Work order: In the entries that follow, locate the line with "Screen dimensions: 661x382", then restate that line and all later lines exactly as they appear, leaving pictures out.

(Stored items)
------------------------------------------------

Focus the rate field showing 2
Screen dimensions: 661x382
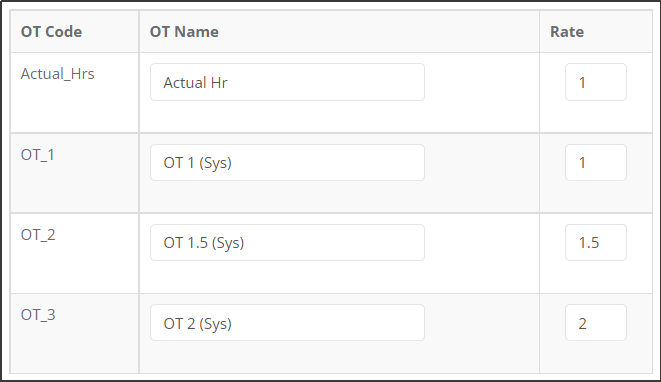click(x=596, y=323)
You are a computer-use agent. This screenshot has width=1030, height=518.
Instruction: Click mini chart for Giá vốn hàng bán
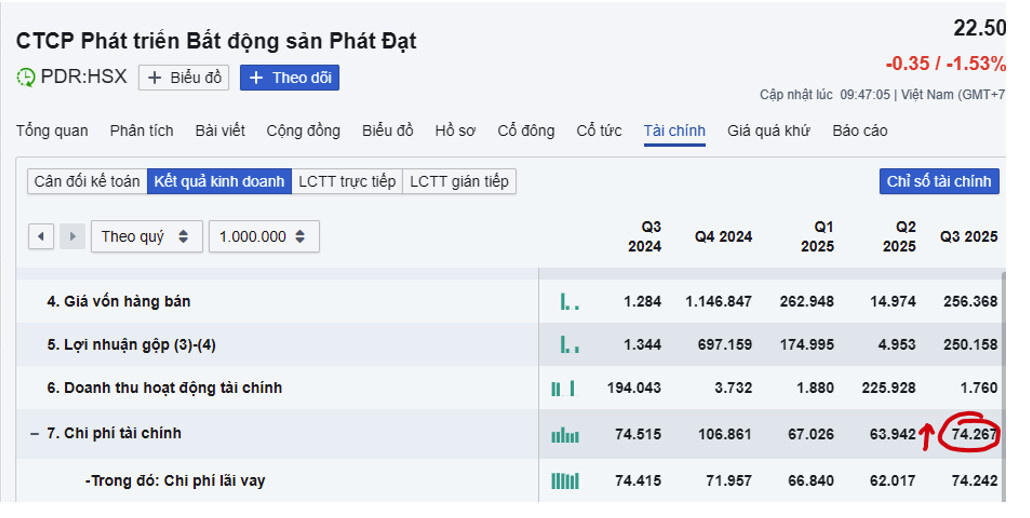coord(568,300)
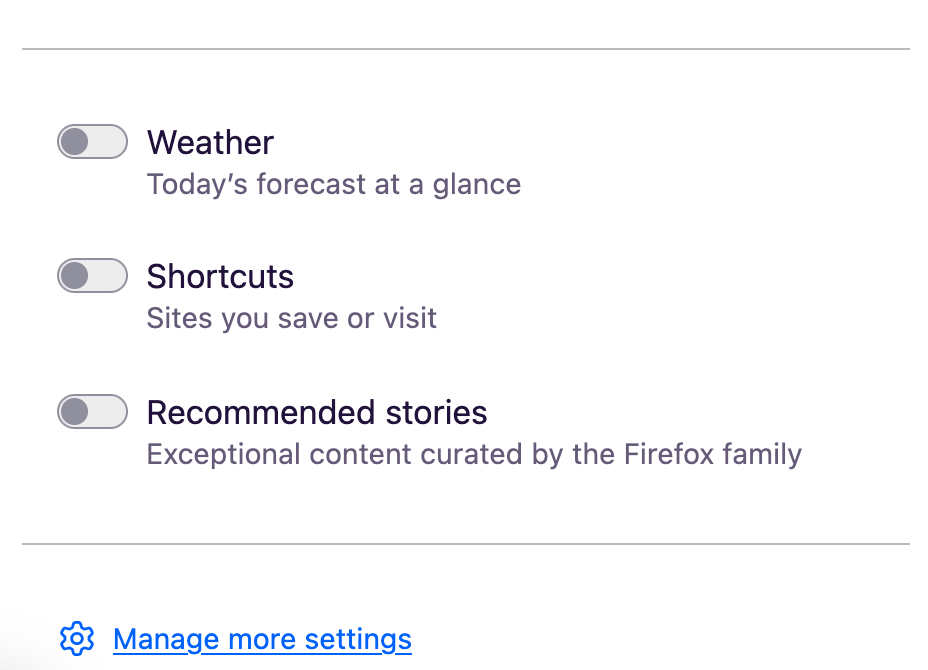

------------------------------------------------

Reply:
Screen dimensions: 661x382
click(x=596, y=323)
You are a computer-use agent. This screenshot has width=1030, height=518.
Instruction: Click mini chart for Giá vốn hàng bán
coord(568,300)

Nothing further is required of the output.